「太宰府で繋がる新元号とダリフラ」でご紹介したように、私は日本の現皇室の起源が九州北部にあるのではないかと考えています。なおこれは、現皇室が初代神武天皇から始まったとみなした場合の話で、神武以前、すなわち天皇が「カミ」と呼ばれたさらに古い時代については、その拠点となった場所がさらに別の地域にあったとみています。
これを考える上で参考になるのが、歴史学会ではどちらかというと異端のレッテルを貼られている古田武彦さんの
九州王朝説
で、細部には異論があるも次の点では私も概ね同意できると思っています。
・天孫降臨の地は福岡県の高祖(たかす)山の峰である
・国政の中心となった都は福岡県の太宰府市である
もちろん、文献重視の歴史学研究においては異端も異端ですし、端から大和朝廷を否定しているのですから歴史学会はもとより、民族団体や神道系団体からの反発も激しいでしょう。
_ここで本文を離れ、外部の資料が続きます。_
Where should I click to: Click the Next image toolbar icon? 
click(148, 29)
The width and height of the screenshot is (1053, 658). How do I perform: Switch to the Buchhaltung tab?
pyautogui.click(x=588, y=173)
私の場合は、そもそも日本書紀、古事記、そして海外文献である隋書や魏志倭人伝に至っても記述そのものが信用に足るとは考えていないので、既存の文献を根拠とする九州王朝説の否定論はやはり参考以上のものではありません。
これまでも何度か書いていますが、日本の場合、とにかく古代の史実を伏せようとする傾向が強く、その最も極端な表れが、神武天皇以前の代を「神様」という曖昧というかファンタジーな存在に置き換えてしまっていることです。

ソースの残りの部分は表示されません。